Problem details ▸
Reproduce the lines below verbatim, leaving out the pictures.

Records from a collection
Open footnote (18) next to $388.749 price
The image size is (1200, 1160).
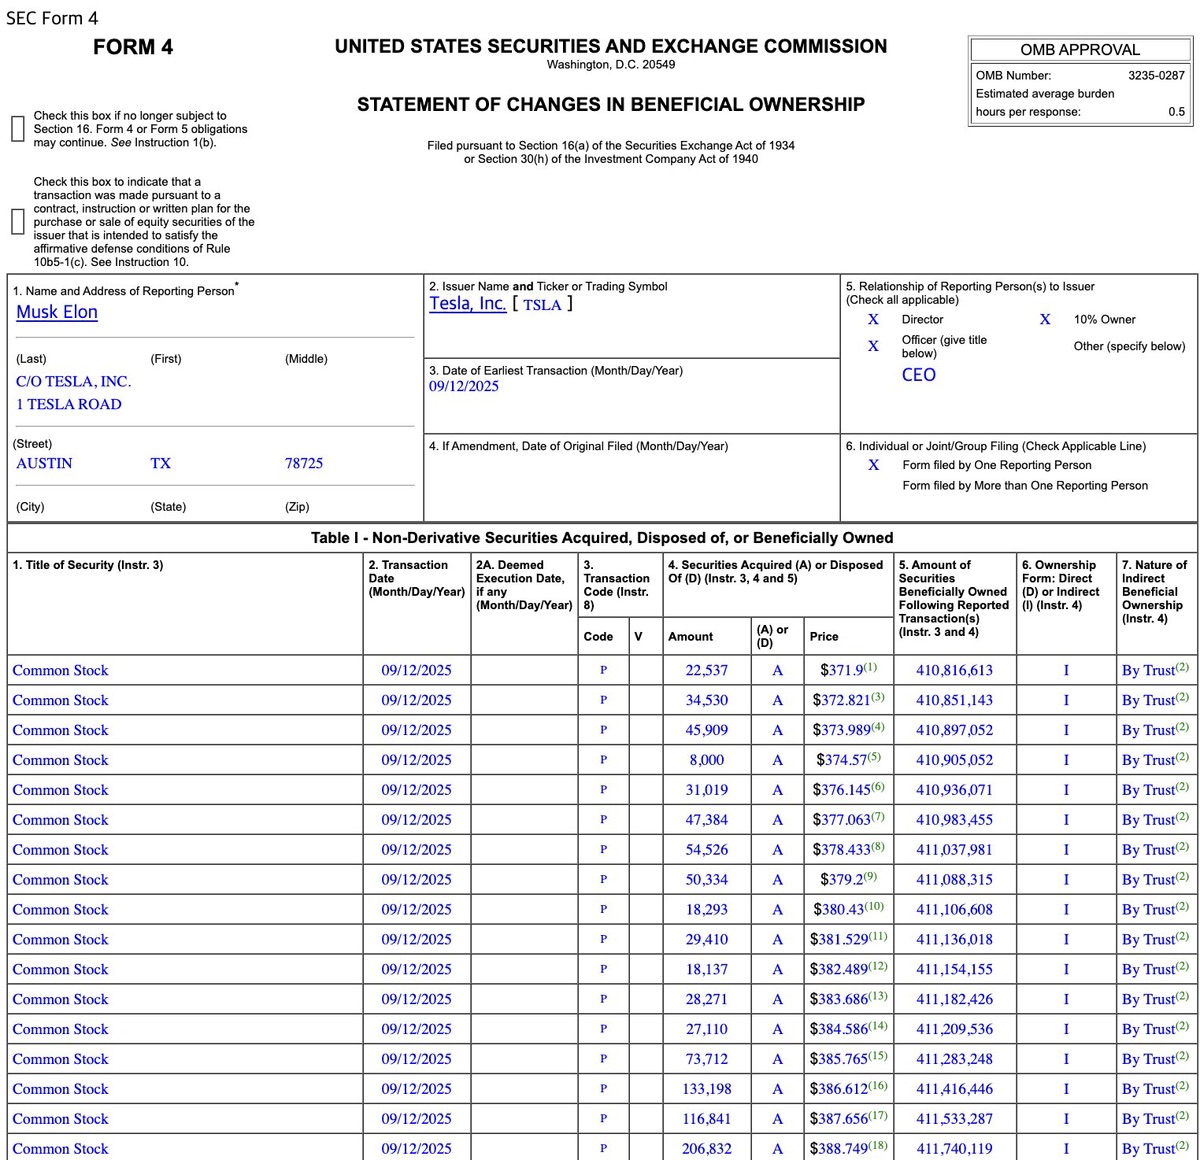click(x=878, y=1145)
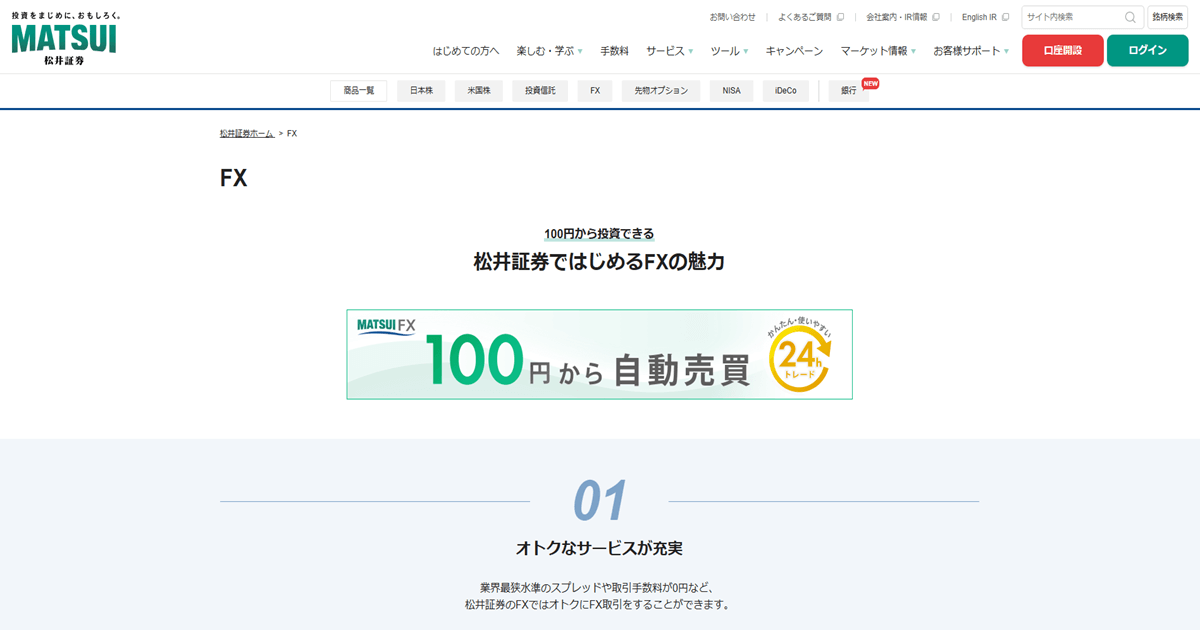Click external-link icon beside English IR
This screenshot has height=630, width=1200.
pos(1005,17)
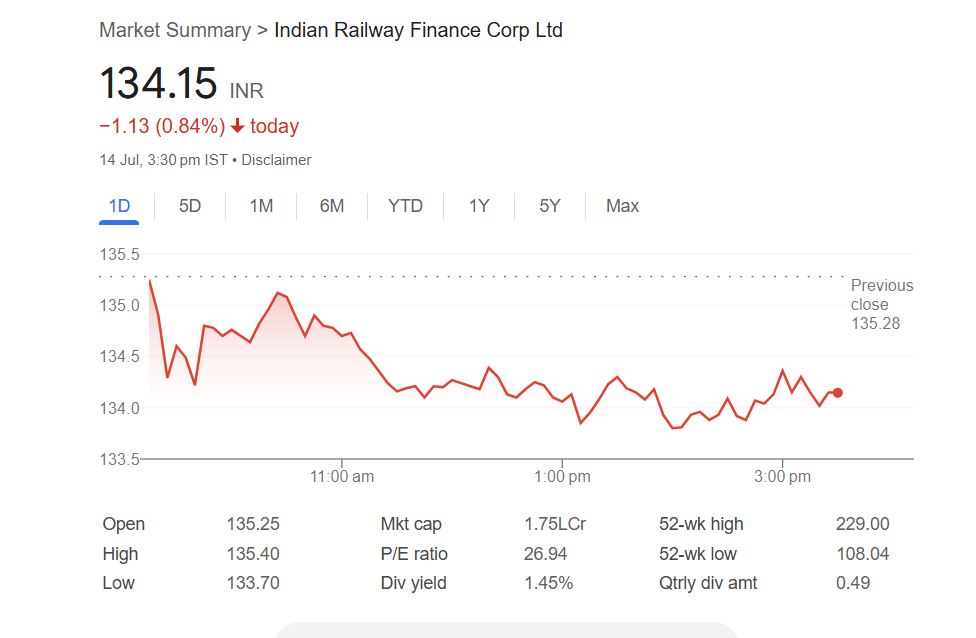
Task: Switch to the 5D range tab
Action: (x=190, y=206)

Solution to this exercise ▸
Open footnote (18) next to $388.749 price
The image size is (1200, 1160).
click(x=878, y=1145)
Click external-link icon beside English IR
This screenshot has height=630, width=1200.
pos(1005,17)
Task: Switch to the 5D range tab
Action: (x=190, y=206)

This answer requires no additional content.